Collected data entries:
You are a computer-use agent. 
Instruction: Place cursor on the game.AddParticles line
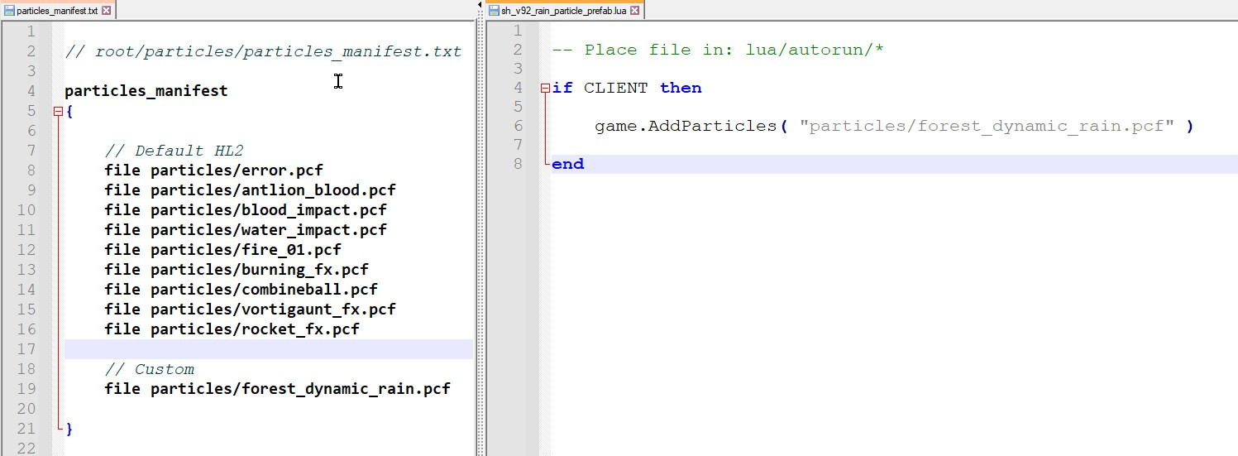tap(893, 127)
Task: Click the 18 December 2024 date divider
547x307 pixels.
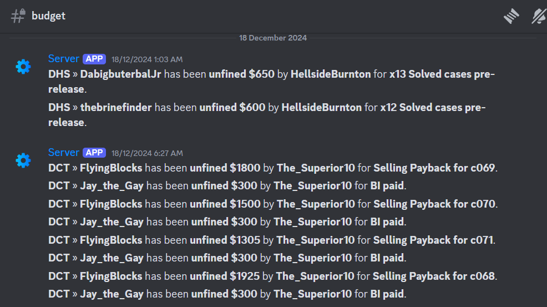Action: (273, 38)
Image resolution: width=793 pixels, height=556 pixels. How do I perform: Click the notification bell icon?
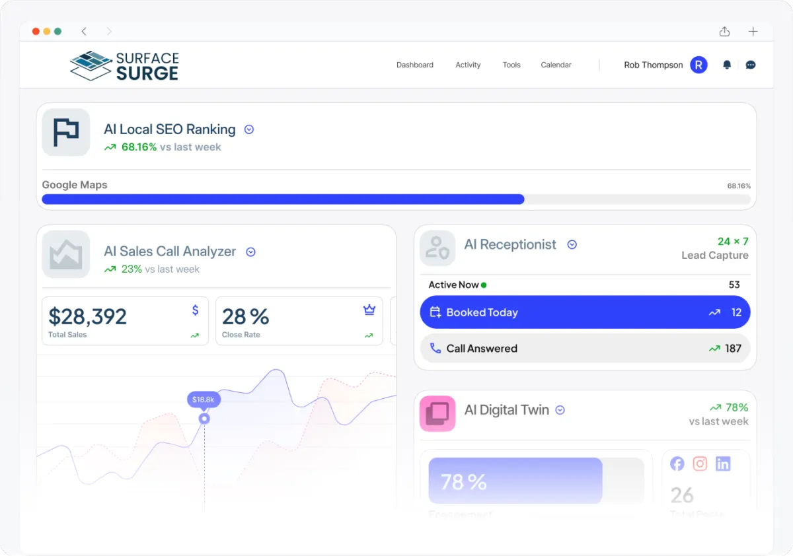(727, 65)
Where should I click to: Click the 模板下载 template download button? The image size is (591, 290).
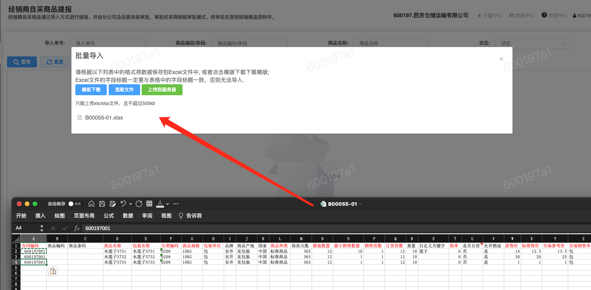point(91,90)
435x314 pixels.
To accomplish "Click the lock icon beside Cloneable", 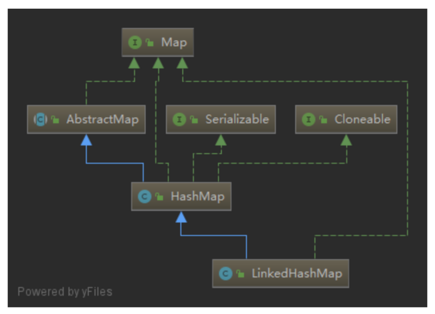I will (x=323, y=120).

* * *

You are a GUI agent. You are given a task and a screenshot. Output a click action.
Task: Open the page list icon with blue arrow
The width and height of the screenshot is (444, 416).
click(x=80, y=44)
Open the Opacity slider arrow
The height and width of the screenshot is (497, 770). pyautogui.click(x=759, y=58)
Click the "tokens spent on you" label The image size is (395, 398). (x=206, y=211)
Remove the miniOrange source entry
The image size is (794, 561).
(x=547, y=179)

WHAT THIS TASK INVOLVES: When a line of the data holds the string "agent", pick it out and copy it.

ANSWER SECTION:
You are a computer-use agent. 
You are a GUI agent. You are given a task and a screenshot. Output a click action.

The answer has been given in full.